• [Assigned task]:
Which lines of the entries hold the string "will"? Copy each one.

• [Dataset excerpts]:
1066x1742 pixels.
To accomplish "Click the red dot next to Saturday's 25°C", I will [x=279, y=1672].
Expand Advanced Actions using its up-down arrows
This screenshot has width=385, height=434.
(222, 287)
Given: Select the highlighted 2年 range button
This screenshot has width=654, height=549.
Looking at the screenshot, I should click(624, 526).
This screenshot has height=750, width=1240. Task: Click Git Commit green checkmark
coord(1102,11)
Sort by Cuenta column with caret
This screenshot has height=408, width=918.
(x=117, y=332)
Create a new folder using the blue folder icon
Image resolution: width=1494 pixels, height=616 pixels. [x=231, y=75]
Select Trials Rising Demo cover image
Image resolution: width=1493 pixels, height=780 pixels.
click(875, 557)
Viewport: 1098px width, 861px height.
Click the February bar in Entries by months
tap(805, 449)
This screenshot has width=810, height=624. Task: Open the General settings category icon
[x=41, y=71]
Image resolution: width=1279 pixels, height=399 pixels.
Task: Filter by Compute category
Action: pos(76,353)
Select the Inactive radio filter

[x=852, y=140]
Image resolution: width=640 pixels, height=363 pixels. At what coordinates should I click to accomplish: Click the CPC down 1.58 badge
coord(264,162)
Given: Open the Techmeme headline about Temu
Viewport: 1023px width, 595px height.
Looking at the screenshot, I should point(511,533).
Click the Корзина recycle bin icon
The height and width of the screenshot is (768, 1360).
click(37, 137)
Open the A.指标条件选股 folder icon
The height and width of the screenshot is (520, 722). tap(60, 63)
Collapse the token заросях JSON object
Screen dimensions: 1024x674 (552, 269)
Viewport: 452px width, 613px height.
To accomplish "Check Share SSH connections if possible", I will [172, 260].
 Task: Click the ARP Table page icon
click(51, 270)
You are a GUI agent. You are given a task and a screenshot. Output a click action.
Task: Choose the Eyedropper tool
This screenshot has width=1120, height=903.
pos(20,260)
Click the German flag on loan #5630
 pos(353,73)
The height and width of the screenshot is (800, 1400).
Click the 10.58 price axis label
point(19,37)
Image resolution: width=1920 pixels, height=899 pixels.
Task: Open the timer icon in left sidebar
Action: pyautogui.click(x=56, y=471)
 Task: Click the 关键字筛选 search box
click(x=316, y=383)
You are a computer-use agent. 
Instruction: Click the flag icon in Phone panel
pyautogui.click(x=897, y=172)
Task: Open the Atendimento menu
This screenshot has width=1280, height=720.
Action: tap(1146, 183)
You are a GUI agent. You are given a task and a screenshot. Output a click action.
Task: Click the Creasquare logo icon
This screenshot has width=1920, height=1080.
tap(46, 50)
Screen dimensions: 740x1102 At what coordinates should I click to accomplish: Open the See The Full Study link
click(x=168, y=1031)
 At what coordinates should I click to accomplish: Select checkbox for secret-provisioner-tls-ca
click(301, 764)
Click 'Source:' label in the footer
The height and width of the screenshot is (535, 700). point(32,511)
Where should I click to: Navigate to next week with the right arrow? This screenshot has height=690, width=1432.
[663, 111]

• [Written solution]:
To accomplish "Click the red dot next to Saturday's 25°C", I will [x=279, y=1672].
To accomplish "Check Share SSH connections if possible", I will [172, 260].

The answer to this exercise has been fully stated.